Campus Life

UF archaeologist named to American Academy of Arts and Sciences

A University of Florida archaeologist is among the 213 new members elected to the American Academy of Arts and Sciences, the academy announced today.

Kathleen Deagan is Distinguished Research Curator of Archaeology and an adjunct professor of anthropology and history at the Florida Museum of Natural History at UF. She received her doctorate in 1974 from the University of Florida, and after teaching at Florida State University’s anthropology department for eight years, she joined the UF faculty in 1982.

Her research has focused on the archaeology of the Spanish colonial period in Florida and the Caribbean.

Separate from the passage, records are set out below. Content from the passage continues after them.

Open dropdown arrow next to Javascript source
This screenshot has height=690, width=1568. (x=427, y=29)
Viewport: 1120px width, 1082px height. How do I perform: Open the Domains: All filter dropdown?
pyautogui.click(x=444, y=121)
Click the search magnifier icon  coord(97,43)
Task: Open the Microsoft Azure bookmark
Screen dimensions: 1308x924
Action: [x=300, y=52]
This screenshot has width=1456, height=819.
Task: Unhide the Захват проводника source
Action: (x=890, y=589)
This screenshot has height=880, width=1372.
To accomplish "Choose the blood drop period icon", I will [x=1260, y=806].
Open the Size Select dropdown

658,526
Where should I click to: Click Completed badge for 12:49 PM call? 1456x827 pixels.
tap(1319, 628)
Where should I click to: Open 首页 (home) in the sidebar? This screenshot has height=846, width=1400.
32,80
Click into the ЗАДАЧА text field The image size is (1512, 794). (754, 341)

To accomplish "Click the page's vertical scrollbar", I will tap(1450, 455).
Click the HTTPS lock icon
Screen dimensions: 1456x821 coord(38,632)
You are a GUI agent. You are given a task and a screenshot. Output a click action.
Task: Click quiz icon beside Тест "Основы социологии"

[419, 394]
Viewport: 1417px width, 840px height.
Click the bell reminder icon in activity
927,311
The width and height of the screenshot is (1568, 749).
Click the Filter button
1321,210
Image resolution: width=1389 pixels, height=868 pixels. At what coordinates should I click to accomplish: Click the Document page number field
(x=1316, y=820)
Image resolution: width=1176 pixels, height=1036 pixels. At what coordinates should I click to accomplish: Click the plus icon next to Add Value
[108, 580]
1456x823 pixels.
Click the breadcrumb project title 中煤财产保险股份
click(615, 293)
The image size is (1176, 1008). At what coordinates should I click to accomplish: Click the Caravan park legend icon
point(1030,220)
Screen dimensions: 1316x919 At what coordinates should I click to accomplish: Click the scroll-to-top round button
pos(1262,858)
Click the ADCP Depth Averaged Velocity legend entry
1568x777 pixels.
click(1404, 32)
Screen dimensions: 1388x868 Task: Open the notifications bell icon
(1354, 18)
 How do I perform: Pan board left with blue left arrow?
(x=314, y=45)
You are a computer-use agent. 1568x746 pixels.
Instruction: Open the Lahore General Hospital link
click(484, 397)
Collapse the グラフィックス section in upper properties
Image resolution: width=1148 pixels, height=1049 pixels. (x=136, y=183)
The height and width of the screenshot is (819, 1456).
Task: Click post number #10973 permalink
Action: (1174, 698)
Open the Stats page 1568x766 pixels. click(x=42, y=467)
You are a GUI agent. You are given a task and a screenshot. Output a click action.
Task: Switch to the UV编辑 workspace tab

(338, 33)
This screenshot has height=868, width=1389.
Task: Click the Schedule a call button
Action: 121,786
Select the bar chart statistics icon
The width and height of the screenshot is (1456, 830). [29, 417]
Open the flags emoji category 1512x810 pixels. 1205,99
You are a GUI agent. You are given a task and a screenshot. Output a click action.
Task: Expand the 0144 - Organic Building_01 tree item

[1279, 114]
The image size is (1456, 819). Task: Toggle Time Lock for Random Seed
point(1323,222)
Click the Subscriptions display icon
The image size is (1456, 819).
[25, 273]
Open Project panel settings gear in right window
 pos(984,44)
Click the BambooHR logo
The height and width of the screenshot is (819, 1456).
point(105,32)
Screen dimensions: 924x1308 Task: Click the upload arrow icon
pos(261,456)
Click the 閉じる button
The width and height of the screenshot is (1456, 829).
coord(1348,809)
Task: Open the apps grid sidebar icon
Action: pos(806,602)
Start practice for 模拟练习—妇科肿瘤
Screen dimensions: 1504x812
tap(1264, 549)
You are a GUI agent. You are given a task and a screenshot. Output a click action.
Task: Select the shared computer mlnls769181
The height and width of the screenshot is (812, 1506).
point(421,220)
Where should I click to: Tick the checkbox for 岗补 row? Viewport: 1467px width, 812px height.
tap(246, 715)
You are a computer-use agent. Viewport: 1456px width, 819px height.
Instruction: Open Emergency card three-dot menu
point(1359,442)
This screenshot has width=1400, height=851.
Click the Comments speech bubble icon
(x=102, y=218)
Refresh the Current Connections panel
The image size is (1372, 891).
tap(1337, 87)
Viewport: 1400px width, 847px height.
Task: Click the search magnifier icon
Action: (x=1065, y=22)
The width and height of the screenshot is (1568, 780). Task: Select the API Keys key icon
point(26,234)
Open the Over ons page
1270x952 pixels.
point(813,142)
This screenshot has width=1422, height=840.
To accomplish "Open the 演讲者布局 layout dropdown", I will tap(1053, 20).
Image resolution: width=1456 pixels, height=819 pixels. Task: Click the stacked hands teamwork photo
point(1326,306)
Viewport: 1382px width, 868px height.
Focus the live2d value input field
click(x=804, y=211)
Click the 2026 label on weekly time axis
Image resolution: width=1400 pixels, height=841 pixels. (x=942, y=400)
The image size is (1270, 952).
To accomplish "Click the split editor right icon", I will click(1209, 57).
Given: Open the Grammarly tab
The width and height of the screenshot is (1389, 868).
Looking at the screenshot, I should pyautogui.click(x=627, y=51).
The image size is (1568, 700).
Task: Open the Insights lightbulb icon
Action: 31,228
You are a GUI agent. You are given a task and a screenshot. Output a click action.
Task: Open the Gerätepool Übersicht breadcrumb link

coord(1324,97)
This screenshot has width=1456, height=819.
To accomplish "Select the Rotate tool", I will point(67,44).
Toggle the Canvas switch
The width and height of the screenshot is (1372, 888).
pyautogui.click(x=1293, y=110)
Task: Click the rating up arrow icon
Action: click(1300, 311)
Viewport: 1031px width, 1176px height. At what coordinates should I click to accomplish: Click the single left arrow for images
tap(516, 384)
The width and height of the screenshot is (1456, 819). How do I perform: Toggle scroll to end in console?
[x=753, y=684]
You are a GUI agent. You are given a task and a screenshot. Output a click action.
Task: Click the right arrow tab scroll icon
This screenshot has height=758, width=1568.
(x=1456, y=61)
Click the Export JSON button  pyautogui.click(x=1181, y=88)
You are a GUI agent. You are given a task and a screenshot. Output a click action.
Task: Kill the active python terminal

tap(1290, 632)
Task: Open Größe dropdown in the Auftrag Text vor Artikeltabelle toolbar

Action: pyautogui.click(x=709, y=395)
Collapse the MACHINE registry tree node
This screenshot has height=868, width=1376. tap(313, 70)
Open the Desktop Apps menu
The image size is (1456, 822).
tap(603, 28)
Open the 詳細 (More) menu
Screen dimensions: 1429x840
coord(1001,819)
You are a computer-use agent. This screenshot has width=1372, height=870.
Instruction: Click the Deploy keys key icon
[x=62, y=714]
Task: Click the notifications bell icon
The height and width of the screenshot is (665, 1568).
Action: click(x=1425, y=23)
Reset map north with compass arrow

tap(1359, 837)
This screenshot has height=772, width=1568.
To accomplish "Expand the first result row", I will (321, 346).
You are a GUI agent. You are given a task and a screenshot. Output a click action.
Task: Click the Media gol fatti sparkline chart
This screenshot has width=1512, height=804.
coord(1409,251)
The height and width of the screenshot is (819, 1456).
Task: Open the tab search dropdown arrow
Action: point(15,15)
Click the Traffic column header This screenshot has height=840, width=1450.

She has conducted excavations in St. Augustine since 1972, including the identification and excavations of Fort. Mose, America’s first free black community, and Florida’s first Spanish settlement.

Since 1980, she has worked at Spanish colonial sites in Haiti and the Dominican Republic. She has directed excavations in collaboration with Jose M. Cruxent at Christopher Colombus’s first town in America, La Isabela, and has also directed archaeological programs at Concepcion de la Vega in the Dominican Republic, and Puerto Real, Haiti.

Deagan has also worked since 1984 at the site of En Bas Saline, Haiti, a large Taino town thought to have been the location of La Navidad, Columbus’s first fort, in 1492. She has been a consultant on historic preservation and archaeology in Spain, Venezuela, Panama. Peru, Jamaica, and Honduras.

Deagan is the author of eight books and more than 65 scientific papers. She was named an Alumna of Outstanding Distinction by the University of Florida in 1998, and is a recipient of the Society for Historical Archaeology’s J.C. Harrington Award for Lifetime Distinction in Historical Archaeology. She was awarded the “Order of La Florida” by the City of St. Augustine in 2007 for distinguished service to the city.

The list of the 236th class of new members is located at www.amacad.org/members.

The new class will be inducted at a ceremony on Oct. 8 in Cambridge, Massachusetts.

Founded in 1780, the American Academy of Arts and Sciences is one of the country’s oldest learned societies and independent policy research centers, convening leaders from the academic, business, and government sectors to respond to the challenges facing the nation and the world. Current academy research focuses on higher education, the humanities and the arts; science and technology policy; global security and energy; and American institutions and the public good. The academy’s work is advanced by its elected members, who are leaders in the academic disciplines, the arts, business, and public affairs from around the world.